Golan Heights peacekeepers moved to safe area

Top defense and military officials cheer at Camp Aguinaldo on Sunday, Aug. 31, after the successful repositioning of Filipino peacekeepers.

Top defense and military officials cheer at Camp Aguinaldo on Sunday, Aug. 31, after the successful repositioning of Filipino peacekeepers.

All the Philippine U.N. peacekeepers trapped by Islamist militants on the Syrian side of the Golan Heights have been moved to a secure place, the United Nations and the Philippines said.

Chief of Filipino armed forces General Gregorio Catapang Jr. called it the “the greatest escape,” it in a press conference at Camp Aguinaldo in the city of Quezon.

“Although [the troops] were outnumbered, we escaped from the rebels in the middle of the night while the rebels were sleeping,” Catapang said, according to Filipino news website Inquiror.net.

After coming under rebel attack Saturday, the first group of 35 Filipino peacekeepers was successfully escorted out of a U.N. encampment in Breiqa by Irish and Filipino forces on board armored vehicles, Catapang and other military officials said.

Another group of 40 Filipino troops had remained trapped at another encampment, called Rwihana, by more than 100 gunmen who rammed the camp’s gates with their trucks and fired mortar rounds after the Filipinos refused to surrender with their weapons. Surrounded and besieged, the Filipinos returned fire in self-defense, Philippine military officials said.

Syrian government forces fired artillery rounds from a distance at one point to prevent the Filipino peacekeepers from being overwhelmed, said Col. Roberto Ancan, a Philippine military official who helped monitor the tense Golan standoff from the Philippine capital, Manila, and mobilize support for the besieged troops.
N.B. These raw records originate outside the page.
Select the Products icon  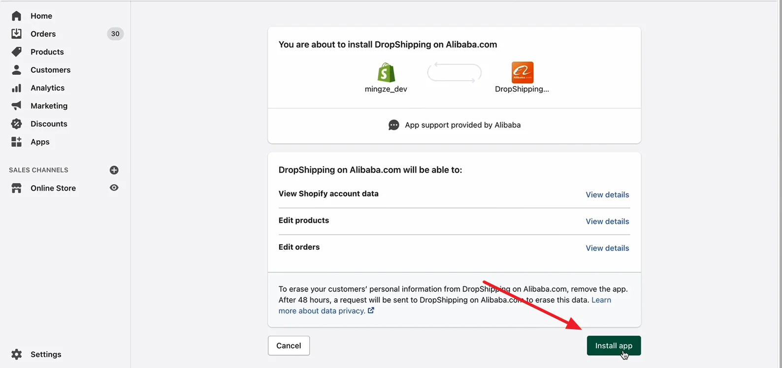coord(17,52)
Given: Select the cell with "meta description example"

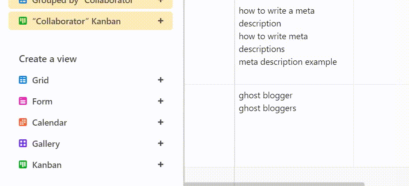Looking at the screenshot, I should [294, 42].
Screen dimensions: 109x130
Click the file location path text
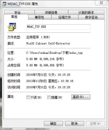[54, 53]
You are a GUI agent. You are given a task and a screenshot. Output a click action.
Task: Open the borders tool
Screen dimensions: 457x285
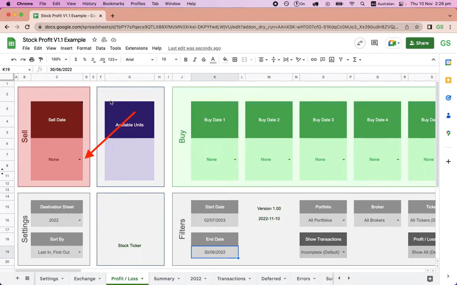tap(235, 59)
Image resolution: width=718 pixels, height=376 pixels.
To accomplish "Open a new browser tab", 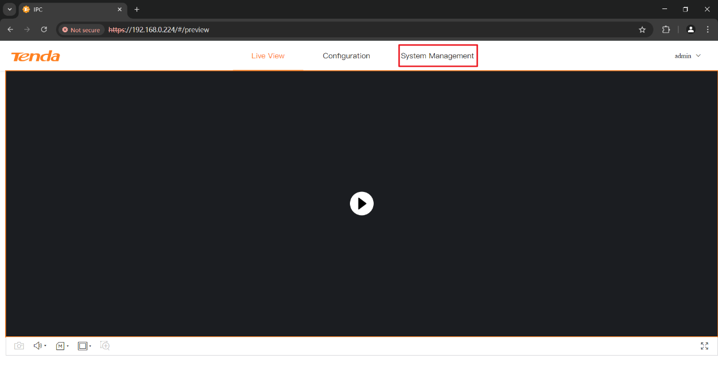I will point(136,10).
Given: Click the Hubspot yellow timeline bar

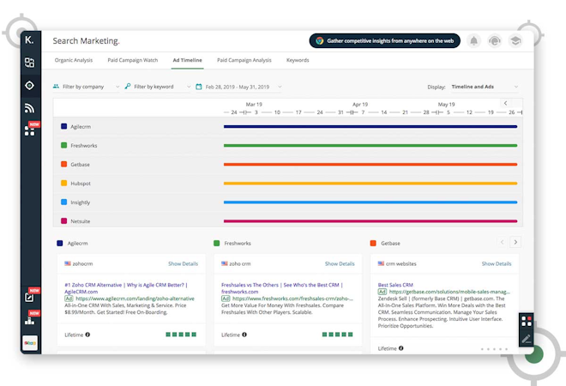Looking at the screenshot, I should tap(370, 183).
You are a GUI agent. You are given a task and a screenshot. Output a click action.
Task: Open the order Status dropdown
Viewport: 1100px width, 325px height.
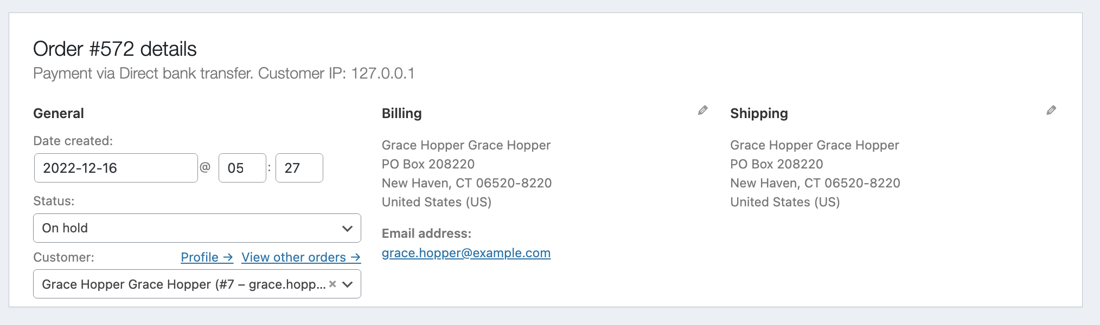[x=197, y=228]
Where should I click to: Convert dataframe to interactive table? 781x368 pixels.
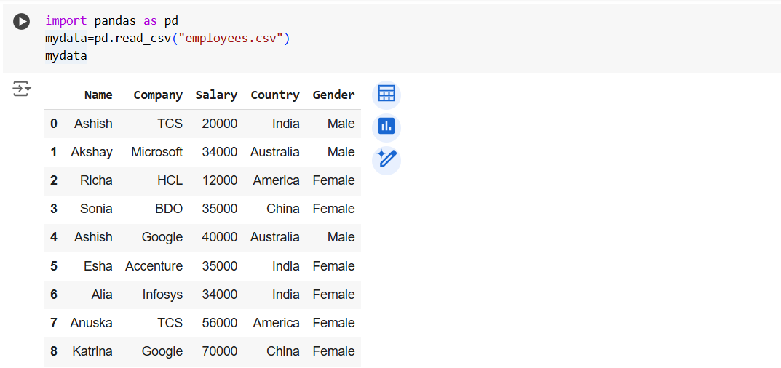386,95
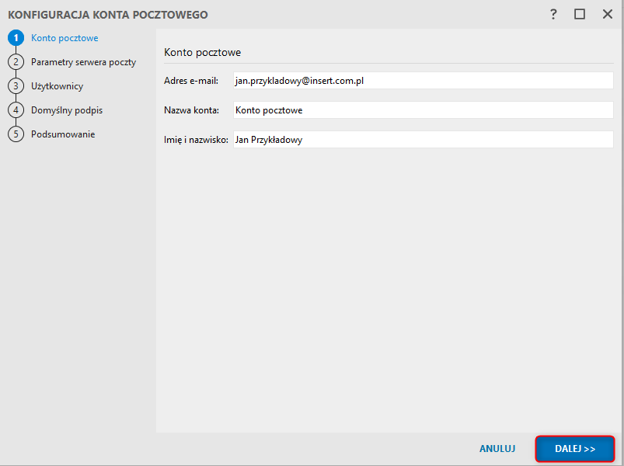Maximize the configuration dialog window
This screenshot has height=466, width=624.
pos(580,14)
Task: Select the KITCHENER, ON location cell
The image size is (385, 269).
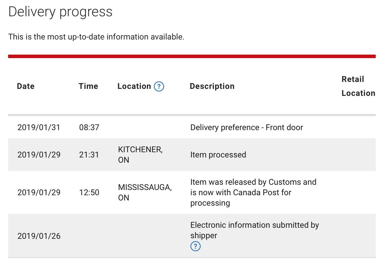Action: pos(140,155)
“Although they were surrounded and outnumbered, they held their ground for seven hours,” Catapang said in a news conference in Manila, adding there were no Filipino casualties. “We commend our soldiers for exhibiting resolve even while under heavy fire.”

The 40 Filipinos fled with their weapons from the Rwihana encampment under cover darkness overnight, traveling across the chilly hills for nearly two hours, before meeting up with other U.N. forces, which escorted them to safety early Sunday, Philippine officials said.